The Financial Accountability Office projected the government’s budget deficit would grow to $9.8 billion in 2021-2022.
“We’re starting from a point where the fiscal balance is already pretty unsustainable,” he said. “This points to a government that should be prudent in its budgeting because…(there’s) no strength in the fiscal projections.”
Laurin said if the Liberals want to invest in their priorities, they would do better to cut back elsewhere to avoid ballooning expenditures.
“We may really need these but the thing is there must be something else that we need less, and we could cut there to ensure that in the future, to ensure that 20 years from now we don’t spend 20 cents out of every dollar of taxes to pay for debt charges,” he said.
The Liberals laid out their priorities in a throne speech last week, which they have followed up with a steady stream of new funding announcements.

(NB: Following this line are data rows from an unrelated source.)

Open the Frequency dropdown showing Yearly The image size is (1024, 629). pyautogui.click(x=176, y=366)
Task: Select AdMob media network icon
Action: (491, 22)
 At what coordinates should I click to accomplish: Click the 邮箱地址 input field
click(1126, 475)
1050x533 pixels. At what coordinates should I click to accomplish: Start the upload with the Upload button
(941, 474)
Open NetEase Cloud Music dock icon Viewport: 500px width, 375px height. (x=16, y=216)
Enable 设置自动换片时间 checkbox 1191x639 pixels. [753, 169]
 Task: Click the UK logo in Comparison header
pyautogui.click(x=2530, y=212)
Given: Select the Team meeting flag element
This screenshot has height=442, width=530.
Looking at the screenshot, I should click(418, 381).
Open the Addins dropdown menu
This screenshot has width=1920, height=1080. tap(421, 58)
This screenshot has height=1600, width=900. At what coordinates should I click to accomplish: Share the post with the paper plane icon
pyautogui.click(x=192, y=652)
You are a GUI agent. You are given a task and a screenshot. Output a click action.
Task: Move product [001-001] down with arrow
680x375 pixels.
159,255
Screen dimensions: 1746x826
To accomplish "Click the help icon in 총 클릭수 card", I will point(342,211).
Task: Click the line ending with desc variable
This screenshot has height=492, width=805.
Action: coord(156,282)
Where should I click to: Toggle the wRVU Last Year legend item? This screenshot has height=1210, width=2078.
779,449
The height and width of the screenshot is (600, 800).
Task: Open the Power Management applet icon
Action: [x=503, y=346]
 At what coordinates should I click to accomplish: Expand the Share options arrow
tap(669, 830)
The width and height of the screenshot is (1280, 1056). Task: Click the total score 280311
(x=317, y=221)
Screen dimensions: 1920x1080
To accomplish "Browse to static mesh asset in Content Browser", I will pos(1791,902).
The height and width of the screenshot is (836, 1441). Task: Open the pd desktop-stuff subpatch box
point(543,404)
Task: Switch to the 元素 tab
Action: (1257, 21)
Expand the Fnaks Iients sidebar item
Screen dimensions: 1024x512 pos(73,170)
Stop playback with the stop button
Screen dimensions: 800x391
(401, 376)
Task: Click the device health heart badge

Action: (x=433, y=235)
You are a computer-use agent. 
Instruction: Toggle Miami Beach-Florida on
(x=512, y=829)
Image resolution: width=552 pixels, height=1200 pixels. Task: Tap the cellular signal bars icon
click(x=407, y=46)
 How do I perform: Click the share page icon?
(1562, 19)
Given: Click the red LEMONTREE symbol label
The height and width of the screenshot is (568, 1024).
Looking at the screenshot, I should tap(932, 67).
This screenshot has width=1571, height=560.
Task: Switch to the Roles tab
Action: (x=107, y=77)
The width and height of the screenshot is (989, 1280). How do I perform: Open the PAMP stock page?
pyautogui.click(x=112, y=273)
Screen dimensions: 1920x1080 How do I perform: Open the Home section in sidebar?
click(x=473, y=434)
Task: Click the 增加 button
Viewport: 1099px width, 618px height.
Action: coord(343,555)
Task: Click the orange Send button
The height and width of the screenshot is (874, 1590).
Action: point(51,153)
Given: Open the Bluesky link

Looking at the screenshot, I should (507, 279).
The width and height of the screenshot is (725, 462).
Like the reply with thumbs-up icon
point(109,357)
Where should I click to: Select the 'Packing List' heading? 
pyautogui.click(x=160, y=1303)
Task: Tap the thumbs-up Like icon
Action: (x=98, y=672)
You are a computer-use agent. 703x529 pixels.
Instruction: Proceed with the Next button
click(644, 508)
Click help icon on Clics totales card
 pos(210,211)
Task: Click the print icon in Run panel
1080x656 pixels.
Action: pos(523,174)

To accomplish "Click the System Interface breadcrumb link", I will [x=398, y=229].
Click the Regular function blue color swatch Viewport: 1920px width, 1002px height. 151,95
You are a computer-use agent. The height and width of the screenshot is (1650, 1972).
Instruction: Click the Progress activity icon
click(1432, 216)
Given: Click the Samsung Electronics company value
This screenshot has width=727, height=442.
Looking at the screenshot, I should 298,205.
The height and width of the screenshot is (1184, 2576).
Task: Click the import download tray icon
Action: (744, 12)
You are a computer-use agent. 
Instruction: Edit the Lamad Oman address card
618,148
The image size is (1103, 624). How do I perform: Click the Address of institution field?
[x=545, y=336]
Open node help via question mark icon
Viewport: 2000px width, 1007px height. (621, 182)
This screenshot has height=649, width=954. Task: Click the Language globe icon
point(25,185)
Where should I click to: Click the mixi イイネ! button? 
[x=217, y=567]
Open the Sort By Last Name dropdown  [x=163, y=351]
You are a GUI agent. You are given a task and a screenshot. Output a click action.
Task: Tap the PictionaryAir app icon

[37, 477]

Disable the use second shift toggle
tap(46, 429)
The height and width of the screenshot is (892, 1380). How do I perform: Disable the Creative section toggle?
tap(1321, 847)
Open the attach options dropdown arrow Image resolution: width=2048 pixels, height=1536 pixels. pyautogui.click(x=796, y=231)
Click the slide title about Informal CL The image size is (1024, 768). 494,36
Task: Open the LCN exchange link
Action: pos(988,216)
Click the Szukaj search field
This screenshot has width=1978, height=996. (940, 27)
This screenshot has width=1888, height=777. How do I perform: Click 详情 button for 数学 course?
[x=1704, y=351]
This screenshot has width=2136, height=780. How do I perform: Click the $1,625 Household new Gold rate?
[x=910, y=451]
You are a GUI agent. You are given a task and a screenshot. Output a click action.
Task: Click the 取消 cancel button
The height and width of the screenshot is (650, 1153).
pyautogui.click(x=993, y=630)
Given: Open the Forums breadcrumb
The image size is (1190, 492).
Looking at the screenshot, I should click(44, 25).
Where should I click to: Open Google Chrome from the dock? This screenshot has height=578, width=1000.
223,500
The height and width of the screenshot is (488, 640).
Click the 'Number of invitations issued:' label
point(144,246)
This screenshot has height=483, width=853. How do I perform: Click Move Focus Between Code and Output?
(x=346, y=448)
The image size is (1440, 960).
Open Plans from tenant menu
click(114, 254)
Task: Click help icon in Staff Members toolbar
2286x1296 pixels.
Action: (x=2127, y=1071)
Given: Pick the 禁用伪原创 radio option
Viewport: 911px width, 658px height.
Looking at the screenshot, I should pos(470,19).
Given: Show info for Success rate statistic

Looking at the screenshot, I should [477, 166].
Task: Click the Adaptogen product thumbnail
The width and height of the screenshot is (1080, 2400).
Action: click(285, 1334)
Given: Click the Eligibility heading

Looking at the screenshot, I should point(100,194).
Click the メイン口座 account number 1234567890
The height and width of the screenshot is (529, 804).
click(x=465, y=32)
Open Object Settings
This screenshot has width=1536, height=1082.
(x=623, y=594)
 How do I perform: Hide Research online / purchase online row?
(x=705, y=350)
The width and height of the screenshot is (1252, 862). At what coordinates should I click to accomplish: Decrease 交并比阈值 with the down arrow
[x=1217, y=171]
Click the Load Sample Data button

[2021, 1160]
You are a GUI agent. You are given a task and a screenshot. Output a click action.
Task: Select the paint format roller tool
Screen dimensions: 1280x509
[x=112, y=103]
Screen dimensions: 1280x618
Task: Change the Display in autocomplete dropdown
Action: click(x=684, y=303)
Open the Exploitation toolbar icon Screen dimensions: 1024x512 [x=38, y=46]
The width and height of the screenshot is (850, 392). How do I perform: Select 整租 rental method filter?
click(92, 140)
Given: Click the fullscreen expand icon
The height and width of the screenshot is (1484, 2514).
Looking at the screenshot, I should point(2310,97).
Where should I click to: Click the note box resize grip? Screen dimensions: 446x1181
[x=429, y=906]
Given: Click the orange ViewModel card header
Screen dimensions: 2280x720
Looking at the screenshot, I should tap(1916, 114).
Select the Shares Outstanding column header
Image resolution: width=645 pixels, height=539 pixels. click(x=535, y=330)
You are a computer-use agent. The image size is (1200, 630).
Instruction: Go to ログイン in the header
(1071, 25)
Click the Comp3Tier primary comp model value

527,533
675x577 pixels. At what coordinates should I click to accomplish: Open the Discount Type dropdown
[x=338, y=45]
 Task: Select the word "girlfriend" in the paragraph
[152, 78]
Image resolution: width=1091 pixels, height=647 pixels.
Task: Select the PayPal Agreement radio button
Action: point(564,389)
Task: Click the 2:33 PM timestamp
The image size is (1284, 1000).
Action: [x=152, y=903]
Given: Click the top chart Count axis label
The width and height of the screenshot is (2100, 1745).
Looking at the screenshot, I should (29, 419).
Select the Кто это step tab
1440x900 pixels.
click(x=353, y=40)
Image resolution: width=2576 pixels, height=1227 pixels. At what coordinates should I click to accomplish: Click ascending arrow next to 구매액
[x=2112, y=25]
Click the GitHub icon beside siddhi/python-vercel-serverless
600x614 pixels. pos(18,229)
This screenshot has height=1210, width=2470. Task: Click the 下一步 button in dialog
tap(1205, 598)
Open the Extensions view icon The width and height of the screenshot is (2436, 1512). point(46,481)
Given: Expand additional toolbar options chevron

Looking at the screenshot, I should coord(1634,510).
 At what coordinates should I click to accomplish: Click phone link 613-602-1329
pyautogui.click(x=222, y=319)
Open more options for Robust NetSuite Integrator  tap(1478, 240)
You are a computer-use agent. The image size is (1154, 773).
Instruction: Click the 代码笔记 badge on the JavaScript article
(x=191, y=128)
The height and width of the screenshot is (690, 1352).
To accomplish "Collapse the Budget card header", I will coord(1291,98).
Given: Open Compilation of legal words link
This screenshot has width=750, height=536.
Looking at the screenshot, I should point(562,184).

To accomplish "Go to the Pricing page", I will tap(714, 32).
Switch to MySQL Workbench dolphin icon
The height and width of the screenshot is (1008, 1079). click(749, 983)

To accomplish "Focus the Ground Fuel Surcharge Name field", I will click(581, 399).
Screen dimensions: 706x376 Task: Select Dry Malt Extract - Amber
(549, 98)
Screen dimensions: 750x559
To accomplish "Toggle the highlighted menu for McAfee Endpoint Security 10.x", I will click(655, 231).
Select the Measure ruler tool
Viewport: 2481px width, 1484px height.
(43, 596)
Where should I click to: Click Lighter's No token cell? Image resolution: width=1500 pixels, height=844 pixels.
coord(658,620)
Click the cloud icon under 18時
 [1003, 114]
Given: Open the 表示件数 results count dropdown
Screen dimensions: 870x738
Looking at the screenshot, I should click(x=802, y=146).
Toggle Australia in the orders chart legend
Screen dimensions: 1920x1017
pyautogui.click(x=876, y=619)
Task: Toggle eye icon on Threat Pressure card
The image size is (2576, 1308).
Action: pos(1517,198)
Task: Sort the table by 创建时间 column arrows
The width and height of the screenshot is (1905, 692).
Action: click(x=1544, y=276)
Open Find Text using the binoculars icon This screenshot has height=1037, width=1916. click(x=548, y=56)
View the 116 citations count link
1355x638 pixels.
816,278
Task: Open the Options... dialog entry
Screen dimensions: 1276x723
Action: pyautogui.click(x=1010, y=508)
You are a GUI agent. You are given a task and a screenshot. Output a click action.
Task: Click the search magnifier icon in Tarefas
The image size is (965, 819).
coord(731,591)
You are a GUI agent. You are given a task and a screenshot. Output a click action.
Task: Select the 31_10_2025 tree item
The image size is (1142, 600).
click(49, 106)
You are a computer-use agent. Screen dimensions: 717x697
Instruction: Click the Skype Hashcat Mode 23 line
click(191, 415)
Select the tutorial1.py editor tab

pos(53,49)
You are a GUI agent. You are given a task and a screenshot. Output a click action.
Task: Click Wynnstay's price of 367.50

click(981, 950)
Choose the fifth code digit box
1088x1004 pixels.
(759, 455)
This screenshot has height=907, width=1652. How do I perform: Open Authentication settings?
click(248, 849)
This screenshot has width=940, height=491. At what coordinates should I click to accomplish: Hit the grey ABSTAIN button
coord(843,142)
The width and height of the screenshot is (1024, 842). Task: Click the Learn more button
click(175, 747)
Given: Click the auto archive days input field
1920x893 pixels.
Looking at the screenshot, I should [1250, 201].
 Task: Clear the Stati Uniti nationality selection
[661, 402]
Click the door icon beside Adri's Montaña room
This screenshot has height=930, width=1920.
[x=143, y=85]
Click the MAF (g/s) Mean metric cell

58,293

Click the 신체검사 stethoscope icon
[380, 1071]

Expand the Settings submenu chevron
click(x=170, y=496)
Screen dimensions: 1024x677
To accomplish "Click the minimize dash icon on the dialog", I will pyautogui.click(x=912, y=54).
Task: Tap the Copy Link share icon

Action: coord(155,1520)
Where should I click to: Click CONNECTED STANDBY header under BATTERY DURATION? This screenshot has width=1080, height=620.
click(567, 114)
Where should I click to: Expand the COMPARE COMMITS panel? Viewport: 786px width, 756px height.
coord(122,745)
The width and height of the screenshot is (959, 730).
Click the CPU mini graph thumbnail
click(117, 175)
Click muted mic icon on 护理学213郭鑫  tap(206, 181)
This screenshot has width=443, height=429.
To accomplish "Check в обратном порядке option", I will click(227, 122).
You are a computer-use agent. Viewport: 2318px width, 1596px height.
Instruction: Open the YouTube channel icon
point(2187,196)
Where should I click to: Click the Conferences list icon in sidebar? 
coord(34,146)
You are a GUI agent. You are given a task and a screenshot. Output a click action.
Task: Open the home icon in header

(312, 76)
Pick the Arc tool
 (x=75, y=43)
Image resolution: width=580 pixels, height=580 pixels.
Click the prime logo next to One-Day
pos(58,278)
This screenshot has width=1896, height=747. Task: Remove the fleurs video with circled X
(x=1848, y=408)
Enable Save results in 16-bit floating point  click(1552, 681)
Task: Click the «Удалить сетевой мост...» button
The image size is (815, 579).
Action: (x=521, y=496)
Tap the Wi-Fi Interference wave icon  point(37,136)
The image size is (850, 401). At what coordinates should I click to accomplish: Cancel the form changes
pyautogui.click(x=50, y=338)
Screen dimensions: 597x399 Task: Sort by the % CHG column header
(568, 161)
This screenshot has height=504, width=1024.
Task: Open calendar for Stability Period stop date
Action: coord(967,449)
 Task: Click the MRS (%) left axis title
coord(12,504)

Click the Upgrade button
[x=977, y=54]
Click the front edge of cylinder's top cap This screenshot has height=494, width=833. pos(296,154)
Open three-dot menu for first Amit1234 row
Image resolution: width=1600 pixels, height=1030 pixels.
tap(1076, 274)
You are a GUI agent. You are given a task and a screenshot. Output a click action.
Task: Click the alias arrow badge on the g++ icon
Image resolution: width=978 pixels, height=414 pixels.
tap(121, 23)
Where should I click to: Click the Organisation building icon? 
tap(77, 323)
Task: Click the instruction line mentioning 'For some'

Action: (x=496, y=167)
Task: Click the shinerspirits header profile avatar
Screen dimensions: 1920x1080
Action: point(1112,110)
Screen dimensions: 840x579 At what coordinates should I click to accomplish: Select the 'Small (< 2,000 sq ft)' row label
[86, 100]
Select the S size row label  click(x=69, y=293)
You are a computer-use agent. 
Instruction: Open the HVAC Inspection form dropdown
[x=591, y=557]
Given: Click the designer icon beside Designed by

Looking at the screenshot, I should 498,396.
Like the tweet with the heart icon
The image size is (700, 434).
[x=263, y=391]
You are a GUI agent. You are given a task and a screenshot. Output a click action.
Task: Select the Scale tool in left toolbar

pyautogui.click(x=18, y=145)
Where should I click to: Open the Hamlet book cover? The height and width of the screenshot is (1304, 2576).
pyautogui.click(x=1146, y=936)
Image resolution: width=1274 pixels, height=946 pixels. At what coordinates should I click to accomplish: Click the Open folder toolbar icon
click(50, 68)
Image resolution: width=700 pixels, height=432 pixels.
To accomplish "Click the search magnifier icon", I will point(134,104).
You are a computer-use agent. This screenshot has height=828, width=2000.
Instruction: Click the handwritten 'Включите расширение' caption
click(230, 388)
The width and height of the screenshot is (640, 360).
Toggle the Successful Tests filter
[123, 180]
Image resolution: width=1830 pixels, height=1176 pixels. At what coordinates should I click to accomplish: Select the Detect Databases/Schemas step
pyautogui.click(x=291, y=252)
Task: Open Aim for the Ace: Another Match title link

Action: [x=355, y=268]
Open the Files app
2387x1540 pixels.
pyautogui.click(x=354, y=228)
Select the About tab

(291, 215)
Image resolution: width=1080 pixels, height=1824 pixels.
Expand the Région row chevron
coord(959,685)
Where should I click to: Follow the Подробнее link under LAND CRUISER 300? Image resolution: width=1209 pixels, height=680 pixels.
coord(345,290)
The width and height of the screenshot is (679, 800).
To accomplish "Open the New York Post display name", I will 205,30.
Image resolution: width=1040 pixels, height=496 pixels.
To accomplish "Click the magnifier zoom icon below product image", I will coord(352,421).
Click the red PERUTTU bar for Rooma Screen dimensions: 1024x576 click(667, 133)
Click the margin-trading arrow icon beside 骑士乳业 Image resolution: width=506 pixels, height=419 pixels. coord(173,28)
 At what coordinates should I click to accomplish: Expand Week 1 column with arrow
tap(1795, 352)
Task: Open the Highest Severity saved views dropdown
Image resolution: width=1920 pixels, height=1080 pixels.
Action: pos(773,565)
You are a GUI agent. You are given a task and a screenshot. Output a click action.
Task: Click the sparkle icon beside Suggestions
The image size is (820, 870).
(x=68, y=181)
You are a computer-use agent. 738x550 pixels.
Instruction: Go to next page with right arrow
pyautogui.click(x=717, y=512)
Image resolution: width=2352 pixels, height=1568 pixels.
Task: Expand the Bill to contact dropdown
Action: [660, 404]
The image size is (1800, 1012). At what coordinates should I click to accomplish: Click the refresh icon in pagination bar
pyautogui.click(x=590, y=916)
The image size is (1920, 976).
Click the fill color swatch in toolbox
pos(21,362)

The latest promise, delivered on the eve of the budget, was a $2.2 billion program, beginning in 2020, that would fund the cost of full-day, licensed child care once children turn two-and-a-half. The funding would cover their care costs until they become eligible for full-day kindergarten.
The premier has also promised to spend more than $300 million over three years to improve supports for children with special needs and hire more teachers.
On the health-care front, the Liberals have said the province’s mental health system will receive an additional $2.1 billion over the next four years, a plan Wynne says would bolster youth access to therapy and counselling.
The Liberals have also announced free prescription drugs for seniors, a program that would kick in Aug. 1, 2019 and eliminate deductibles and co-payments for seniors buying more than 4,400 prescription medications.
The program will cost $575 million a year when it is fully operational in 2020-21 and will save the average senior an estimated $240 a year, the government has said.
The government has also promised to boost hospital spending by $822 million in 2018-2019, a 4.6 per cent increase the Liberals said aims to cut wait times and address capacity issues. That money is on top of a 3.2 per cent increase to hospitals included in last year’s provincial budget.
Canada’s largest pediatric hospital will also get a hand in rebuilding its aging facility in downtown Toronto, with the Liberals earmarking $2.4 billion for SickKids hospital’s 10-year plan. Work is expected to begin later this year and conclude in 2028.
Ontario’s spring election will be held on June 7.